С о ф ь я. Вот и покажи! Ты - встряхнись. Вспомни: когда ты уступал, кому? Надо ли горю уступать? Не надо уступать!
А н т и п а (встал, расправил плечи, смотрит на сестру, усмехаясь). Просто всё у тебя, Софья, откуда это у тебя, господь с тобой? Давай-ка, обнимемся, единая ты моя... спасибо тебе!
(Обнялись, Антипа смахивает слёзы.)
А н т и п а. Ну, давай жить, давай спорить! Эх, начну теперь делами ворочать - земля поколеблется...
С о ф ь я. Вот это - больше на тебя похоже! Теперь ты - уйди... Мне надобно побыть одной... иди, милый! Мы с тобой - друзья, это хорошо!
А н т и п а. Не говори - зареву...
Ш о х и н (в двери). Исправник приехал с понятыми.
А н т и п а (сердито). Что? Зачем?
С о ф ь я. Кто звал?
Ш о х и н. Анна Марковна Василья посылала...
А н т и п а. Ну, я ж её...
С о ф ь я. Стой, я сама устрою всё! Не вмешивайся в это - не ходи туда...
А н т и п а (порываясь). Нет, я её - в окошко выкину, с дочкой вместе...
(Шохин широко улыбается.)
С о ф ь я. Шохин, не пускайте его. Слышишь? Сиди спокойно...
А н т и п а (мечется по комнате). Полицию позвали... на-ко вот, а? Ты чего рожу растянул?
Ш о х и н. Ничего...
А н т и п а. То-то! Думаешь, я и вправду пойду с тобой? Нет, уж пускай другие отступят, а я останусь на своём месте... Полицией пугают!.. (Остановился против Шохина.) И тебе идти некуда - брось это! За тобой грех пред людьми, на людях и оправдай его...
Ш о х и н. Да ведь теперь я тоже останусь... Теперь, чай, не мне уходить...
А н т и п а. Ну, вот... Шататься - стыдно! Вон - хозяйка-то наша, Софья-то Ивановна, как себя держит... а ведь - женщина!
П а в л а (вбегает). Антипа Иванович, там пришли...

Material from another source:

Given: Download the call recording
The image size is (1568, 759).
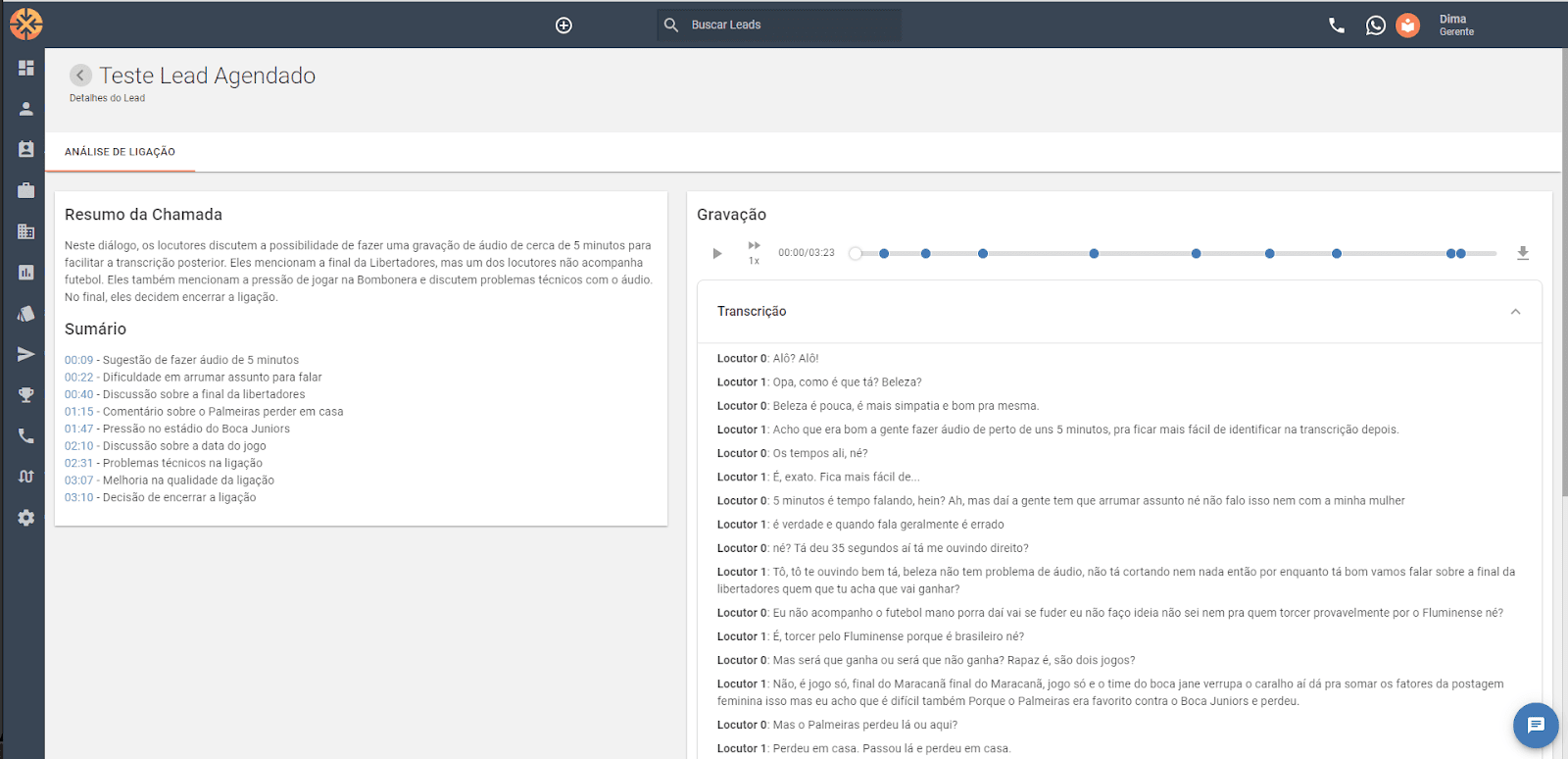Looking at the screenshot, I should pyautogui.click(x=1523, y=253).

А н т и п а (жестом останавливая её). Знаю! Полиция там... Ты - иди, с богом! Тебе бояться нечего, это твоя же мать позвала полицию. Ты - иди себе!.. Уходи...
П а в л а (с тревогой). Куда?
А н т и п а (отвернулся). Это - твоё дело... Прощай...
П а в л а. Куда же?..
А н т и п а. Мать - укажет... Прощай...
(Павла медленно уходит, Шохин уступает ей дорогу, наклонив голову, Антипа идёт к двери на террасу, остановился там, прислонясь лбом к стеклу. Шохин тяжело вздохнул.)

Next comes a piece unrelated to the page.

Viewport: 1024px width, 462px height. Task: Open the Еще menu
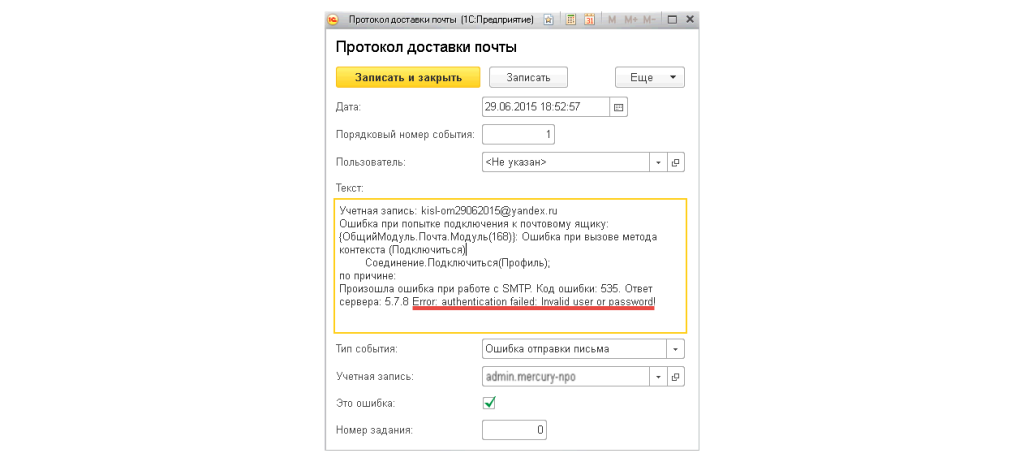[649, 78]
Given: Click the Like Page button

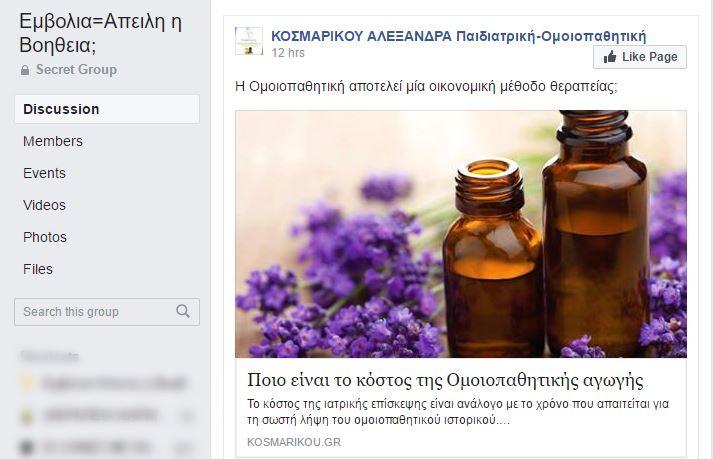Looking at the screenshot, I should [640, 57].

А н т и п а (не оборачиваясь, глухо). Прощай!
Занавес
ПРИМЕЧАНИЯ
Впервые напечатано в 1913 или 1914 году отдельной книгой в издательстве И.П.Ладыжникова, Берлин (без обозначения года издания); в России до Октябрьской революции было опубликовано только первое действие пьесы в журнале "Современник", 1915, No 1, январь.

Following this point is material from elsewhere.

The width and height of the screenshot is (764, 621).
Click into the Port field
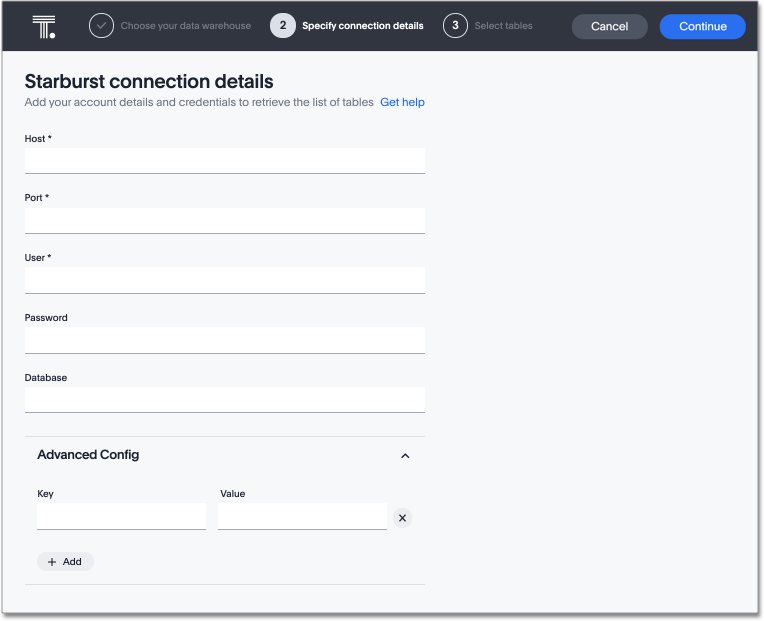point(224,220)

Пьеса написана, как явствует из переписки М.Горького с И.П.Ладыжниковым, не позднее лета 1913 года. Дата цензурного разрешения пьесы к представлению на сцене - 30 октября 1913 года.
Начиная с 1923 года, пьеса включалась во все собрания сочинений; печаталась по тексту издания И.П.Ладыжникова.
После опубликования "Зыковых" издательством И.П.Ладыжникова М.Горький вновь отредактировал текст пьесы.
Печатается по тексту машинописной копии, заново отредактированному автором и сверенному с рукописью (Архив А.М.Горького).